A Killer Superbowl Workout (Big Screen Not Provided)

footballAs the Saints-Colts match up draws nearer, there’s just one question on everyone’s mind: are you in shape for the Superbowl?

OK, OK, so maybe you’re not quite ready to be put on a roster. That’s okay! The American Physical Therapy Association, tongue planted firmly in cheek, has outlined 6 exercises that will fit right in with your game viewing. What better way to get a workout without even realizing it?

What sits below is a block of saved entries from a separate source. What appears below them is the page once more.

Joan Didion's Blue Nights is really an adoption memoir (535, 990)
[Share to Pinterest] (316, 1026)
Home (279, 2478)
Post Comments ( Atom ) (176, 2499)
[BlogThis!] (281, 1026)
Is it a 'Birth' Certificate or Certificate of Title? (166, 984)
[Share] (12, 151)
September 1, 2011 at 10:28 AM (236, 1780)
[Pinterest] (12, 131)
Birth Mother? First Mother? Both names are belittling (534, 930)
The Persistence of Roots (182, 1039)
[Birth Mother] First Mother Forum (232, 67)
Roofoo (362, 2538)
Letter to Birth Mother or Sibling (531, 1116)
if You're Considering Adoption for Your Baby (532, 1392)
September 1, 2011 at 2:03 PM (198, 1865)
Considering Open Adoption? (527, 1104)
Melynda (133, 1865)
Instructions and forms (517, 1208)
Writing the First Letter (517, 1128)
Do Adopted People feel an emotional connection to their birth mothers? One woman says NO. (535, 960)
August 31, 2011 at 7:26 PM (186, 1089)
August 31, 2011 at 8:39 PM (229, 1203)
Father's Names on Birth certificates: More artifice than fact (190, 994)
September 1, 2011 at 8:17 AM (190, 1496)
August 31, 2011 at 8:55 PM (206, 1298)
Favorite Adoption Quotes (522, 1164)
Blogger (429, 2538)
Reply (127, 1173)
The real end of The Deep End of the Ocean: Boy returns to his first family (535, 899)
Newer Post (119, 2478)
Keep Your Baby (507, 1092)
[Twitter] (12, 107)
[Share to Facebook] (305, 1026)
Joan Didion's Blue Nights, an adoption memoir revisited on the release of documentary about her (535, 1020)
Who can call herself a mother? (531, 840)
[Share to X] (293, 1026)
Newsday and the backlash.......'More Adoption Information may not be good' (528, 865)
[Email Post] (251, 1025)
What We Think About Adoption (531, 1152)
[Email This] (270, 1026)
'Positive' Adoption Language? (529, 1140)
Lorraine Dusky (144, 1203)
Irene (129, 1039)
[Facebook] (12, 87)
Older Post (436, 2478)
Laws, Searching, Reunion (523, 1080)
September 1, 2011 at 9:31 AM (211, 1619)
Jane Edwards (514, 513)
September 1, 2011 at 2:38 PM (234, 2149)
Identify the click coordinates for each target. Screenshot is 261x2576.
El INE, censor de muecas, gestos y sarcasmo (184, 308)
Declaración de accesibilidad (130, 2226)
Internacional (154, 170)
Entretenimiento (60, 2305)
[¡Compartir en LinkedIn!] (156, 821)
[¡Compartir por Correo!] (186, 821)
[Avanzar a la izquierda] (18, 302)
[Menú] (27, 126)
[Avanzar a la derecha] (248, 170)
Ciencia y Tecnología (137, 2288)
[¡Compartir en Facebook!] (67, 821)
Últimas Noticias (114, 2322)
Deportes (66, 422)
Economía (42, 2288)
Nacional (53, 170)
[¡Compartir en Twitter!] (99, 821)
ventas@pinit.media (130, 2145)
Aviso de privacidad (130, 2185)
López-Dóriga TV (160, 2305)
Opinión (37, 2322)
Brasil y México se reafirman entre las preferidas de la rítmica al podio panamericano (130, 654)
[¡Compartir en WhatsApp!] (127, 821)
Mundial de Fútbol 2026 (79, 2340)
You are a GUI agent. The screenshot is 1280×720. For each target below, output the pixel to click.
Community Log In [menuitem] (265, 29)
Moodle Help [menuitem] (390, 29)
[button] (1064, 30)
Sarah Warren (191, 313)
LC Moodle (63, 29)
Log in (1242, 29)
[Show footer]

  1. Watch warm-ups while lying on your side and lifting your top leg up, keeping the knee extended. Hold for 5 or 10 seconds and wish for many touchdowns. Repeat on the other side.
  2. When your team makes a completed pass, hold your arms out at shoulder length with palms up to the sky. Move your shoulder blades toward one another until the next snap!
  3. During commercial breaks, make like a player in the locker room and do some quick wall sits. Press your back flat against the wall. Slightly bend your knees to slide down the wall and hold. Repeat until the game comes back.
  4. Grab a couple cans of soda (or, you know, your game watching beverage of choice) and hold one in each hand. Stand with your feet about 6 inches apart. Bent at the waist towards one side and bring the can up under your opposing arm.
  5. When the ref makes a bad call against your team, shake your head in disbelief, making sure to tuck your chin to your chest. You’ll stretch and exercise muscles on the back and sides of your neck.
  6. If the game comes down to the last few minutes, relieve the tension by lying on your back with knees bent and feet flat on the floor. Bend one knee toward your chest, grab the back of your thigh with both hands, and stretch your leg from the knee.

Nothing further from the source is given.